#159 Augustus Gregory

August F. H. J. Schwannecke (1864-1890), aka August Gregory, Gus Gregory, Edward Kennedy — Hotel Thief

Link to Byrnes’ entry for #159 Augustus Gregory

      Chief Byrnes devoted quite a bit of space to hotel thief August Gregory, doubtless because the NYPD detective bureau was under enormous pressure to stop Gregory’s one-man crime wave in the fall of 1884. Their hunt was successful, and Byrnes saw  Gregory sentenced to ten years in Sing Sing (the youngest man ever sent to Sing Sing, up to that time). In his 1895 edition, noted that Gregory had died of consumption (tuberculosis) in 1890.

      Byrnes failed, however, to give any telling of the huge melodrama of Gregory’s brief life. During Gregory’s sentencing to Sing Sing, Judge-Recorder Smyth remarked “You have a mother, young man, and I sympathize very deeply with her in having such a son.” Had Smyth been fully aware of the mother’s history, he might have had more sympathy for Gregory. In fact, he might have blamed her for her son’s sins.

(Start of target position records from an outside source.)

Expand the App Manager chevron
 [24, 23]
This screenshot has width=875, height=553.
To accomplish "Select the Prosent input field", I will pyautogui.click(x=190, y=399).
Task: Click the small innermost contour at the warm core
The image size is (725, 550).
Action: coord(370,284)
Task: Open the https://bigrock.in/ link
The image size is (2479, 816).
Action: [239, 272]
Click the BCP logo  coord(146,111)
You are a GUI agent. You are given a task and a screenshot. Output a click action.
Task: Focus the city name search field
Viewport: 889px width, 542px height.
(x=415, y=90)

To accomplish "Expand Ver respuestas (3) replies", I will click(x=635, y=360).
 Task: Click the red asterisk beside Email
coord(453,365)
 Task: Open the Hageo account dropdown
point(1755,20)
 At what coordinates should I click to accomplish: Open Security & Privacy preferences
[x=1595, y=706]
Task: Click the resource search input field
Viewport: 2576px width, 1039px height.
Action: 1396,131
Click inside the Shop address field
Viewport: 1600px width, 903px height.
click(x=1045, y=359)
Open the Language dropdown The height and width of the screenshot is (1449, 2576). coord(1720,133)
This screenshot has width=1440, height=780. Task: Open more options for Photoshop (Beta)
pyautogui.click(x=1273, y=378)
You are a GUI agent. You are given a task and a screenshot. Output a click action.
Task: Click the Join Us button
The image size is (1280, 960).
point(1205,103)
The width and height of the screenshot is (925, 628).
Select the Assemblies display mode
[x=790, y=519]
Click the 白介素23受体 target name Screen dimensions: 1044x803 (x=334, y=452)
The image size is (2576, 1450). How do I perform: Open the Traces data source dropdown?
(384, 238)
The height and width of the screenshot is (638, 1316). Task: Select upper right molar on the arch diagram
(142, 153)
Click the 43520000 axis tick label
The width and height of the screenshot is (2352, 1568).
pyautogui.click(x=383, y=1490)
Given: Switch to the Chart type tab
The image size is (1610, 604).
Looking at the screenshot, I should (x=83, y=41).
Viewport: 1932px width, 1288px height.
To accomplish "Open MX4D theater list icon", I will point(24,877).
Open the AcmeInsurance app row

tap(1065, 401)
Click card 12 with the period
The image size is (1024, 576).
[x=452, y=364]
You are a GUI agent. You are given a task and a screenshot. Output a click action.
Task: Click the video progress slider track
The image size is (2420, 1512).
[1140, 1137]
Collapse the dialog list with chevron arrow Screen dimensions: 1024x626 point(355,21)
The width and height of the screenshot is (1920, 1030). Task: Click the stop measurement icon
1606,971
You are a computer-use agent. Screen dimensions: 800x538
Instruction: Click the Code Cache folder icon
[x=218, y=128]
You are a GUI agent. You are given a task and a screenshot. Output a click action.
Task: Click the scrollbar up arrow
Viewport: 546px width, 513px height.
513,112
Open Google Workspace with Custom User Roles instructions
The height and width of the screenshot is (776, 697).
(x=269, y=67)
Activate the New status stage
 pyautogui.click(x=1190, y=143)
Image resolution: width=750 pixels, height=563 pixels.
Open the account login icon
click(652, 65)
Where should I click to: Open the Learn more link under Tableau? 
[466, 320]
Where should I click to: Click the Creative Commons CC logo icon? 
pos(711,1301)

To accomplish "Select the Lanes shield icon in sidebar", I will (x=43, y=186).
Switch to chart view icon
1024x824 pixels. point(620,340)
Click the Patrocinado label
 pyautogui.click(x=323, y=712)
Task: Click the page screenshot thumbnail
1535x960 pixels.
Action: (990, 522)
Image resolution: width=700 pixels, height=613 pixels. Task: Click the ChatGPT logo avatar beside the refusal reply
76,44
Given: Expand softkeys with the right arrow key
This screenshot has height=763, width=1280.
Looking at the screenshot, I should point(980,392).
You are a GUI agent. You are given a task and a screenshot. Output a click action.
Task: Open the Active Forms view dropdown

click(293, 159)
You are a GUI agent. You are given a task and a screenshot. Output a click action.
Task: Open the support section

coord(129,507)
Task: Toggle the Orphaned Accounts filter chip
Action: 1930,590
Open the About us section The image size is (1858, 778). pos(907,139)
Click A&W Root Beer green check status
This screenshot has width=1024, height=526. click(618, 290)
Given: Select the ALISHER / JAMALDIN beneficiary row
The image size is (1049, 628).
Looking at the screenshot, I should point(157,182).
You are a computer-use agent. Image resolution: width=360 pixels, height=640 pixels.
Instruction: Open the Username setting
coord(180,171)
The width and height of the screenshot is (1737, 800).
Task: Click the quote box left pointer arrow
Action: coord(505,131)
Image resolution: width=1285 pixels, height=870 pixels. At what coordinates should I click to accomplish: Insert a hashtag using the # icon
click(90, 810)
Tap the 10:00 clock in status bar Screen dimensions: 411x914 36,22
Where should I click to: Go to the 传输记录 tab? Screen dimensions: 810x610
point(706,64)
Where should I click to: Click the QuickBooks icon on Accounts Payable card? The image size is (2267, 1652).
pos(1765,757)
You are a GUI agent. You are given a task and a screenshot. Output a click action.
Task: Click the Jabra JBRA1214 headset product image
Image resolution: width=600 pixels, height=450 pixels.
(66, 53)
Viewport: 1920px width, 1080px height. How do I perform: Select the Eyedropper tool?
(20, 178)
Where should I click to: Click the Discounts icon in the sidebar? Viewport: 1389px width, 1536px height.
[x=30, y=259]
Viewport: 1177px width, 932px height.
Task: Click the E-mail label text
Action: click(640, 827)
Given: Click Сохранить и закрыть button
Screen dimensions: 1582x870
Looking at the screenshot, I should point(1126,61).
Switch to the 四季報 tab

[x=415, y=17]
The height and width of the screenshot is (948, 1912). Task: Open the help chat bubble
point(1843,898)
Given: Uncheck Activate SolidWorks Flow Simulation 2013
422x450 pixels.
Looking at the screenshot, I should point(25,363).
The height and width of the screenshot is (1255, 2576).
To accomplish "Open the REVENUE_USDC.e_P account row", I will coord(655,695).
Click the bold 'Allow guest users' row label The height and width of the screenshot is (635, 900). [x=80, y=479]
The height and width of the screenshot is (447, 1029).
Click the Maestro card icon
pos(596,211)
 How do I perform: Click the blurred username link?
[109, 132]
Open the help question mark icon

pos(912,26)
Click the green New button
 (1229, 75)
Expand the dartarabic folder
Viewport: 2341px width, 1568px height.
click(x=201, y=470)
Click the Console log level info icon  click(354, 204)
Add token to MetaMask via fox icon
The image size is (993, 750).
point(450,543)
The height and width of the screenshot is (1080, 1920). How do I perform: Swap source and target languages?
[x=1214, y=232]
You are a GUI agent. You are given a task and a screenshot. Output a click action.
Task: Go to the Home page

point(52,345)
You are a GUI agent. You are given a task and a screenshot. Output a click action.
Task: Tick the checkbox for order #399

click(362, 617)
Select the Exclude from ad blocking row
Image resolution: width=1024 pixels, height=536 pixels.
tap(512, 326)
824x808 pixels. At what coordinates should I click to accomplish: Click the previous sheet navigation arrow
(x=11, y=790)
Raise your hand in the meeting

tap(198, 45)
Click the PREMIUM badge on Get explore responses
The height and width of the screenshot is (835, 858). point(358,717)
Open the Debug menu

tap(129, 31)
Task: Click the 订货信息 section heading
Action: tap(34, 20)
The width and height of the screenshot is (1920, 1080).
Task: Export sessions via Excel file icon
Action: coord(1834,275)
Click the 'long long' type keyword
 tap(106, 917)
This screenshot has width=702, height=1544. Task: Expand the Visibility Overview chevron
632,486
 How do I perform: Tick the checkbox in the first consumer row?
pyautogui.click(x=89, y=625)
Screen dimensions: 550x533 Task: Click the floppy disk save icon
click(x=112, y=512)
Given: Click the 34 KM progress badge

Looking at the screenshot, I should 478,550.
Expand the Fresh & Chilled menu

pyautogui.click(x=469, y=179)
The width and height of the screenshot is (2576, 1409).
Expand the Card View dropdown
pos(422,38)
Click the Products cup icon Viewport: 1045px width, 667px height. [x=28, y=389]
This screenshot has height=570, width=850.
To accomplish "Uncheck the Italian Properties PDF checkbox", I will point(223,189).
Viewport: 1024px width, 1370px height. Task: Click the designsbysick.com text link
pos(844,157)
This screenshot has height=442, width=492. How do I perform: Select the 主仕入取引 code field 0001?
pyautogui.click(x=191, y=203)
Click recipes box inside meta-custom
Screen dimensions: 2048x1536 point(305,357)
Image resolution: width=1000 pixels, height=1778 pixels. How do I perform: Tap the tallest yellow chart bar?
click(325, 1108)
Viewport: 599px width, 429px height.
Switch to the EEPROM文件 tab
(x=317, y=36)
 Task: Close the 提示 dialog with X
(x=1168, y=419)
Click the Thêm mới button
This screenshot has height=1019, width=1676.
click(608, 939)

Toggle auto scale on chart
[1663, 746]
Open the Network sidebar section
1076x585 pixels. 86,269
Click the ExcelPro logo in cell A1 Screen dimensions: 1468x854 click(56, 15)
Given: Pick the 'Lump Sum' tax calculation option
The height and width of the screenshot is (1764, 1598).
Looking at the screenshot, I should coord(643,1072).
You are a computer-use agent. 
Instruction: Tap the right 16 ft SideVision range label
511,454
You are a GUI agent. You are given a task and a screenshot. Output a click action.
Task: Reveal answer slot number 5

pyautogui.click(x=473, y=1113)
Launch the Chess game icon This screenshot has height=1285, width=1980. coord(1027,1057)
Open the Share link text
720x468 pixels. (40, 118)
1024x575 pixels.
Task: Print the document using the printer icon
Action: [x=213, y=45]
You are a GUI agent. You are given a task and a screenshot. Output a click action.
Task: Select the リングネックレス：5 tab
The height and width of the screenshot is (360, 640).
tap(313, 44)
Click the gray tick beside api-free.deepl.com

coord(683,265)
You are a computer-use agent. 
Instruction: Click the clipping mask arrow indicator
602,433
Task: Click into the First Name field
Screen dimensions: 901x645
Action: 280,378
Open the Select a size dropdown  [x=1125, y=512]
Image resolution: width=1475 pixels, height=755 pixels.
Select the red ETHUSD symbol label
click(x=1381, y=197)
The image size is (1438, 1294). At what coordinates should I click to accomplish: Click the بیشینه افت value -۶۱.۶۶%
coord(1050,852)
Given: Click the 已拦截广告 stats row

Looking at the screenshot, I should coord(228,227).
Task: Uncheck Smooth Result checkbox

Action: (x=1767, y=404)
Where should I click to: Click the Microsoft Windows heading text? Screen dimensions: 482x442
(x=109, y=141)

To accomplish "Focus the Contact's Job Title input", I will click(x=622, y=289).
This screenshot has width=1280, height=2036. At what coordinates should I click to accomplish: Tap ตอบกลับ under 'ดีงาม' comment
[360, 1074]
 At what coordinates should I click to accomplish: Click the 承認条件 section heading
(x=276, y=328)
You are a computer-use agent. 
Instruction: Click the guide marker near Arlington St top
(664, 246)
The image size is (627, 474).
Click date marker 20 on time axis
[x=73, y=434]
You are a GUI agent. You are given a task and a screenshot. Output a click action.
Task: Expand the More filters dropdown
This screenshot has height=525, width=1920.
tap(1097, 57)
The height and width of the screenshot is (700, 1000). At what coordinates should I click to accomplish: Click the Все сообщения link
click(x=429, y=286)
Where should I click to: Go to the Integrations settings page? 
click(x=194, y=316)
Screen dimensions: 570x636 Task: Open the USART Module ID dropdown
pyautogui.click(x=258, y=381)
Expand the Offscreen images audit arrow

      In 1870, when August Schwannecke was just five years old, his parents’ private affairs made headlines:

      Young August was in the middle of this tumult. He had gone with his father to visit Germany in the middle of 1869, only to return to find that his mother had divorced his father and married another man–and was now divorcing that man. Little August likely understood none of this. Custody of August was awarded to his mother.

      Yet this was just the beginning of the romantic entanglements of Amelia Schwannecke-Ross. She successfully divorced brewer Ross, and then married a man known only as “a wealthy Swiss” man who died shortly after their nuptials. One account suggests she then married a fourth time, only to end that marriage with a divorce. Finally, in the late 1870s, Amelia married an English railroad engineer, William Henry Gregory, a widower with his own son about the same age as August. The patchwork family settled down to live in San Francisco.

     By 1882, the marriage bonds of the Gregorys frayed. Amelia took $4800 in cash and her 17-year-old son August and headed east. Mother and son stopped at a Denver hotel, where August decided to assert his independence. He crept into his mother’s room and took the sack of money, then headed north to Wyoming. His mother reported the robbery to Denver police. August, meanwhile, committed some burglary in Cheyenne before being apprehended and taken back to Denver. Eventually, his mother decided to drop charges. They returned to California, where August faced additional charges of burglary. The District Attorney dropped these charges, suggesting that perhaps they had been brought by his estranged step-father, W. H. Gregory.

       Early the next year, in 1883, August was caught stealing again in Denver, and was sentenced to the Colorado State Prison. He was pardoned after a year and then joined his mother, who had finally withdrawn from the Gregory marriage and had returned to New York. In the fall of 1884, August began his crime spree, which ended with his ten-year sentence to Sing Sing.

      August was a small, thin young man, lacking a strong constitution. After several years in Sing Sing, he contracted “consumption,” a term that usually signified tuberculosis. Meanwhile, his biological father, Herman Schwannecke, was also reaching his final years, after accumulating a fortune valued at between $10,000 and $100,000.

      Amelia heard about Herman’s failing health, and knew that it created a dilemma. She knew that Herman would leave nothing to her in his will, but would likely name his son August as his heir. But since August was a convict, under law he could not inherit any wealth. Amelia had to retrieve August from jail so that he could benefit from Herman’s will.

August Schwannecke was too ill to entertain any thoughts about inheriting a fortune. He died just a week after his release from Sing Sing.

      Amelia’s contest of Herman Schwannecke’s will was dismissed. She got nothing.